Selected passage:
• • •

Colorado ranks as a near-top state for babies, but there is still work to be done
The state where a child lives until age three has a significant impact on their educational, health, and developmental outcomes. This past Thursday, national early childhood development nonprofit, ZERO TO THREE, released The State of Babies Yearbook: 2021. This report highlights state and national trends in wellbeing for children ages zero to three, using indicators that examine the reach of various policies and programs impacting young children and families. While Colorado ranks as a near-top state for babies, there is still work to be done in ensuring the best possible outcomes for our youngest Coloradans.
The report ranked states overall and by domain in one of four tiers: Getting Started (G), Reaching Forward (R), Improving Outcomes (O), and Working Effectively (W). The findings were broken down into the following domains:
Colorado fell in the top tier, Working Effectively (W), for this domain. The indicators included health care coverage, prenatal care, birth outcomes, and food security, among others. Although the state performed higher than the national average in key indicators such as a lower percentage of uninsured babies in families with low incomes, it ranked worse in critical areas such as higher percentage of babies born at low birth weight.
This domain’s indicators were primarily related to stable housing, family-friendly employer policies, and family economic security. Colorado fell in the Improving Outcomes (O) tier, ranking worse than the national average on indicators such as percentage of parents who report living in unsafe neighborhoods and babies exiting foster care who are reunified. Colorado ranks better than the national average in percentages of babies living in crowded housing and babies who experience adverse childhood experiences.
Early Learning Experiences:
Colorado once again fell in the Improving Outcomes (O) tier in this domain, which was based on indicators widely encompassing home and child care learning experiences. The state is ranked higher than the national average in areas including the percentage of parents who read to their baby every day and the percentage of babies who receive developmental screenings. However, they performed worse in percentages of income-eligible babies with access to Early Head Start.

• • •

Entries shown:
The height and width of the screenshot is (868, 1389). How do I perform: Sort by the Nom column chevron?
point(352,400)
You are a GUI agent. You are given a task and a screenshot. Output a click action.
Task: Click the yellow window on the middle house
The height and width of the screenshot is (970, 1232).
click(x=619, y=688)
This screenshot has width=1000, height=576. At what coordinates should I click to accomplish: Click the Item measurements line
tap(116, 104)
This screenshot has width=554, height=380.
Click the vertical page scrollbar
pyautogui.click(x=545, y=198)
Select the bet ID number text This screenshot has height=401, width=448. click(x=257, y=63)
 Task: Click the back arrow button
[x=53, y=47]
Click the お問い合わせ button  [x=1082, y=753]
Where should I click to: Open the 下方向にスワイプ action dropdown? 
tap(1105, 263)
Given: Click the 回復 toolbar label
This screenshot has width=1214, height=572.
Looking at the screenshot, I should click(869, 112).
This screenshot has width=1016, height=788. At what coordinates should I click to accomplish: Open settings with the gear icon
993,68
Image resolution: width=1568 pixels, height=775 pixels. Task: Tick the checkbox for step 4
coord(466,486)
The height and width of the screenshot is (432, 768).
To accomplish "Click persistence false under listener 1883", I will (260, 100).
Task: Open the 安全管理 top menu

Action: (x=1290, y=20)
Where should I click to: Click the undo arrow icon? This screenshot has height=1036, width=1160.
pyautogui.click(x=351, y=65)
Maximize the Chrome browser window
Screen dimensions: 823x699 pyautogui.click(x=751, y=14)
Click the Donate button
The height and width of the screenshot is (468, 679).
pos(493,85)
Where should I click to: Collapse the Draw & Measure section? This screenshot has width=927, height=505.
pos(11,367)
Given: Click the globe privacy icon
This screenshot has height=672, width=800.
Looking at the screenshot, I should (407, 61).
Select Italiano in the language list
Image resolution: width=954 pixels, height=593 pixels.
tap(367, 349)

• • •

Apply what you read:
1. In the article on Colorado's ranking for babies, rewrite the part that opens with the words containing "This domain’s indicators" and closes with "adverse childhood experiences.", substituting "dangerous neighborhoods" for "unsafe neighborhoods".
2. According to the article on Colorado's ranking for babies, which tier did Colorado fall in for the Early Learning Experiences domain?
3. Extend the article on Colorado's ranking for babies, picking up right after its final sentence.

Answers by item number:
1.
This domain’s indicators were primarily related to stable housing, family-friendly employer policies, and family economic security. Colorado fell in the Improving Outcomes (O) tier, ranking worse than the national average on indicators such as percentage of parents who report living in dangerous neighborhoods and babies exiting foster care who are reunified. Colorado ranks better than the national average in percentages of babies living in crowded housing and babies who experience adverse childhood experiences.

2. Improving Outcomes (O).

3.
When data were disaggregated by race and ethnicity, the report found alarming disparities. This is widely a result of interpersonal and institutionalized racism. Even before the pandemic, families of color and families with low incomes have been disproportionately impacted by discriminatory policies that create barriers to access and widen disparities. The past year has repeatedly exposed the lack of systems available to create stability and improve outcomes for all babies and families, demanding our legislators prioritize those who have been systemically harmed for generations.
Addressing these inequities is urgent and necessary in order to ensure a better future for all kids. This legislative session, we have the opportunity to improve the many issues impacting babies and families in Colorado. The Children’s Campaign is honored to work with ZERO TO THREE and Clayton Early Learning as a state-level Think Babies partner, convening the Raise Colorado coalition. There is no better time to invest in the future of our state, and the changes we make today ultimately lead to healthier and happier kids, a more educated population, and a stronger economy.